Kutipan untuk Dibaca

···

Kebebasan Terbatas

Pembatas kebebasan ber-ekspresi adalah nilai kemanusiaan. Artinya, karena manusia memiliki keterbatasan, maka kebebasan ber-eskpresi manusia pun memiliki batasan. Lebih jauh, kebebasan tersebut harus diekspresikan berdasarkan nilai-nilai kemanusiaan, atas nama kemerdekaan sebagai manusia dan untuk membebaskan manusia.

Sopan –santun dan etika penyampaian informasi dibahasakan dalam bingkai satir, sebuah sindiran halus, pembangkangan terhadap konteks yang ada. Demi karikatur Nabi Muhammad yang dimuat oleh media satir Prancis, Charlie Hebdo, satu tahun lalu media di Norwegia pun melakukan hal yang sama, perlu ditegaskan, pelecehan tersebut tidak bisa diartikan sebagai sebuah satir, ini merupakan luapan ekspresi ketidak normalan jiwa, lari dari etika dan nilai kemanusiaan.

Sikap Charlie Hebdo dilatar belakangi oleh dua hal; pertama, sebuah media yang sedang berada di ujung tanduk, karena tekanan persaingan dengan media-media yang telah mapan berusaha mati-matian agar mendapat perhatian dari publik, brand image dicipta dengan menggunakan hard-promotion, pencitraan negatif. Kedua, media satir ini mengalami tekanan dari sebuah hegemoni, karena, media dengan tingkat tekanan tinggi secara langsung telah kehilangan fungsi media itu sendiri, sebagai penyaji informasi.

Charlie Hebdo seharusnya belajar kepada Matt Groening. Seorang karikaturnis pembuat The Simpsons tersebut bukan hanya menyampaikan satir dalam kartun-kartunnya, dia lebih menyajikan sebuah ledakan dahsyat. Dalam film The Simpsons, Groening tidak merendahkan satu agama saja, seluruh agama mendapat perlakuan sama, direndahkan. Bahkan, Rupert Murdoch sendiri benar-benar dilecehkan dalam The Simpsons.

Atau, jika ingin menyampaikan satir yang mengandung nilai kemanusiaan, patutlah Charlie Hebdo mencontoh Chekhov dan Kuntowijoyo, dua orang sastrawan dari Russia dan Indonesia. Mereka menyampaikan kritik melalui tokoh-tokoh dalam cerpennya, prilaku, watak, dan alur dalam sebuah cerita bisa menjadi satir dan kritik sosial yang tampak hidup.

···

Isi Kumpulan Data
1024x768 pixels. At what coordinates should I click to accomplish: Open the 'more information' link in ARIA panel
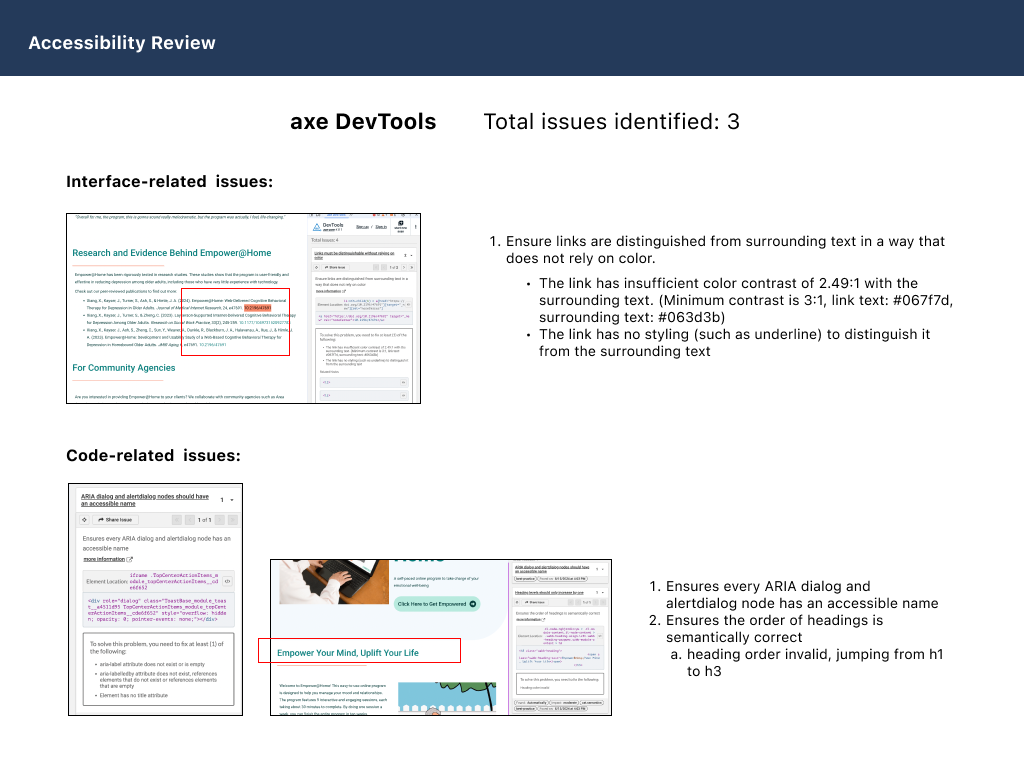point(104,560)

···

Tugas yang Diberikan 1
Sebutkan semua nama orang yang muncul dalam tulisan tentang kebebasan berekspresi.
Tugas yang Diberikan 2
Tolong sunting bagian tulisan tentang kebebasan berekspresi yang dimulai dari "Charlie Hebdo seharusnya" dan berakhir pada "dalam The Simpsons.", lalu ganti "ledakan dahsyat" dengan "kejutan besar".

Jawaban yang Benar 1
Nabi Muhammad, Matt Groening, Rupert Murdoch, Chekhov, Kuntowijoyo

Jawaban yang Benar 2
Charlie Hebdo seharusnya belajar kepada Matt Groening. Seorang karikaturnis pembuat The Simpsons tersebut bukan hanya menyampaikan satir dalam kartun-kartunnya, dia lebih menyajikan sebuah kejutan besar. Dalam film The Simpsons, Groening tidak merendahkan satu agama saja, seluruh agama mendapat perlakuan sama, direndahkan. Bahkan, Rupert Murdoch sendiri benar-benar dilecehkan dalam The Simpsons.